▶ _Aim of the task_: Among the records below, which lines contain the string "beside"? Report them.

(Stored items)
=-=-=

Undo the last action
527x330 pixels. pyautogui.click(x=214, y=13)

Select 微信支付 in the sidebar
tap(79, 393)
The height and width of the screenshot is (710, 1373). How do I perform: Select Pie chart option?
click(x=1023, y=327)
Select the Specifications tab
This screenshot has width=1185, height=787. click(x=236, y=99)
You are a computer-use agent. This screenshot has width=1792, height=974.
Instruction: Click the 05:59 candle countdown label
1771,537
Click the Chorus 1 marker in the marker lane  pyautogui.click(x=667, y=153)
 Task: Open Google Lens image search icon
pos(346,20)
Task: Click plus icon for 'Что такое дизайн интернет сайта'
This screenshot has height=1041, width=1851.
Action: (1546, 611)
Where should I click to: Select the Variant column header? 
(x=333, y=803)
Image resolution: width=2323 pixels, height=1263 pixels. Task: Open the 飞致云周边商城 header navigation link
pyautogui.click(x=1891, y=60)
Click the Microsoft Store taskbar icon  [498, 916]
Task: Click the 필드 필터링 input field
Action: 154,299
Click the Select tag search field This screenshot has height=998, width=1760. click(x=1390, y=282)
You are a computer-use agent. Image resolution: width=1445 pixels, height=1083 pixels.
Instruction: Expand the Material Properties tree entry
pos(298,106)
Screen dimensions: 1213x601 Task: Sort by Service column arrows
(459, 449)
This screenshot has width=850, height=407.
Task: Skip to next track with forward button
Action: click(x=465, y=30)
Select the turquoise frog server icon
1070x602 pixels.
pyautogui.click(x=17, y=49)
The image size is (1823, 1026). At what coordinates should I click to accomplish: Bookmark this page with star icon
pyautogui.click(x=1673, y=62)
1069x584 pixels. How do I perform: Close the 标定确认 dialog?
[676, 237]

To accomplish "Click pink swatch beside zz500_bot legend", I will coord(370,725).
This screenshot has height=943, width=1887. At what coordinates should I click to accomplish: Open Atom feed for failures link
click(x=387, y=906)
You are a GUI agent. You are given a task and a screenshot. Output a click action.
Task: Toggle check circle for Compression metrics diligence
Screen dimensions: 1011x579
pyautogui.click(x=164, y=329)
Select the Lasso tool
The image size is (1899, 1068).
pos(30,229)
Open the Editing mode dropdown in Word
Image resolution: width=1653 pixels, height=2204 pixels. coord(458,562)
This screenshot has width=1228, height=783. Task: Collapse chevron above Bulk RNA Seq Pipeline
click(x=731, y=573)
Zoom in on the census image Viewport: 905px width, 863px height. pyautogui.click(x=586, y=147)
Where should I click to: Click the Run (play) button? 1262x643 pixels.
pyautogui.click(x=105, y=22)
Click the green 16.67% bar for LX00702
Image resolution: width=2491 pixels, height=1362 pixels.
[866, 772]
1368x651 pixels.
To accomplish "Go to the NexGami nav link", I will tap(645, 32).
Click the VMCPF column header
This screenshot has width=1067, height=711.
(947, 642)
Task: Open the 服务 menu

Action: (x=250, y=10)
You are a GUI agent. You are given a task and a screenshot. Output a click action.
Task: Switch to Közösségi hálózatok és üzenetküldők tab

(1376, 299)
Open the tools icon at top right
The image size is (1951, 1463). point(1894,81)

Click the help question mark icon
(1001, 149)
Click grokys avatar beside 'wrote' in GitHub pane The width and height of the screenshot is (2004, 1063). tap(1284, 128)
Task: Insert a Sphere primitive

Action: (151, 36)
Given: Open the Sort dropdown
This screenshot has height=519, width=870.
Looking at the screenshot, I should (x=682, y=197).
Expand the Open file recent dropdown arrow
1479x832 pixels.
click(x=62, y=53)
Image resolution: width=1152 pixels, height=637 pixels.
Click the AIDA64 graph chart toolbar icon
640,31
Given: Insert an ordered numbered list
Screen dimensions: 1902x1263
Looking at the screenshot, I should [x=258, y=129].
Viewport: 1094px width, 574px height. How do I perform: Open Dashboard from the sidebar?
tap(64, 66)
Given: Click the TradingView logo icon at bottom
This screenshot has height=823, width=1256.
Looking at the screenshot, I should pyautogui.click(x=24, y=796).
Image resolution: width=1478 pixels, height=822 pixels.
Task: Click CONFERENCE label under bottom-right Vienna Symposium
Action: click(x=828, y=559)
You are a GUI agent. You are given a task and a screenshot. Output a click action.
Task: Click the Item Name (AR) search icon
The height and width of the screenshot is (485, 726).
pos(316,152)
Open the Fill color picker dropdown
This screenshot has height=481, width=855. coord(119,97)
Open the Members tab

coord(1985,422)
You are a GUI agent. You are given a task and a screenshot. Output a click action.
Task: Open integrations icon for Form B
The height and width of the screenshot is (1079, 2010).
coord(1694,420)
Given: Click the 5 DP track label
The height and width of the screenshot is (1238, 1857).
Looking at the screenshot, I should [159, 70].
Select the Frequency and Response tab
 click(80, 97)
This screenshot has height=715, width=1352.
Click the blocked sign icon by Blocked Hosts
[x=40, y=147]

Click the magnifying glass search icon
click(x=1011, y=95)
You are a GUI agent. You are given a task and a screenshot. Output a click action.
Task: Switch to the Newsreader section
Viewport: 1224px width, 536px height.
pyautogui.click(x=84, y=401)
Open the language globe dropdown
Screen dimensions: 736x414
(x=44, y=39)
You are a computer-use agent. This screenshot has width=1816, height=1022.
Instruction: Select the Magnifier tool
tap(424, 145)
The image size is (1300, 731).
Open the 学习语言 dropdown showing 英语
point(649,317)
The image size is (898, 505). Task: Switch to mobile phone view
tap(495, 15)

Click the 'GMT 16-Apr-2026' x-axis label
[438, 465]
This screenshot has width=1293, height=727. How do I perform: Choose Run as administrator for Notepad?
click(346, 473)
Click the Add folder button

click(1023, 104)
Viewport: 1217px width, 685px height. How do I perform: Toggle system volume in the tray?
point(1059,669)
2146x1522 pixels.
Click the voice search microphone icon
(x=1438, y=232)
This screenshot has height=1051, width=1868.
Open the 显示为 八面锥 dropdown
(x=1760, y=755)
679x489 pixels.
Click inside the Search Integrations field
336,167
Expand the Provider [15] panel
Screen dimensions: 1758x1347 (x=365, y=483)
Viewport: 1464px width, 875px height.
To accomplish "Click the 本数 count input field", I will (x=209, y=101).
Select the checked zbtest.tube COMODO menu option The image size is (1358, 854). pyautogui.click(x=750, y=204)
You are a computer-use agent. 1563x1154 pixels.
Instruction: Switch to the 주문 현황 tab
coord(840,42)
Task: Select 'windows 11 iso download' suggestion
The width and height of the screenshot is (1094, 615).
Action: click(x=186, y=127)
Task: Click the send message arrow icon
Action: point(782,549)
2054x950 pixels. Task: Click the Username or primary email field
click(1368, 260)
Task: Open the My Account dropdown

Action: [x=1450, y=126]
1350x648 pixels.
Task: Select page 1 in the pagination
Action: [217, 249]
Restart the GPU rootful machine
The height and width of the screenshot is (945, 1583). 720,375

=-=-=

▶ _Task response_:
To accomplish "Click pink swatch beside zz500_bot legend", I will coord(370,725).
Click grokys avatar beside 'wrote' in GitHub pane The width and height of the screenshot is (2004, 1063). tap(1284, 128)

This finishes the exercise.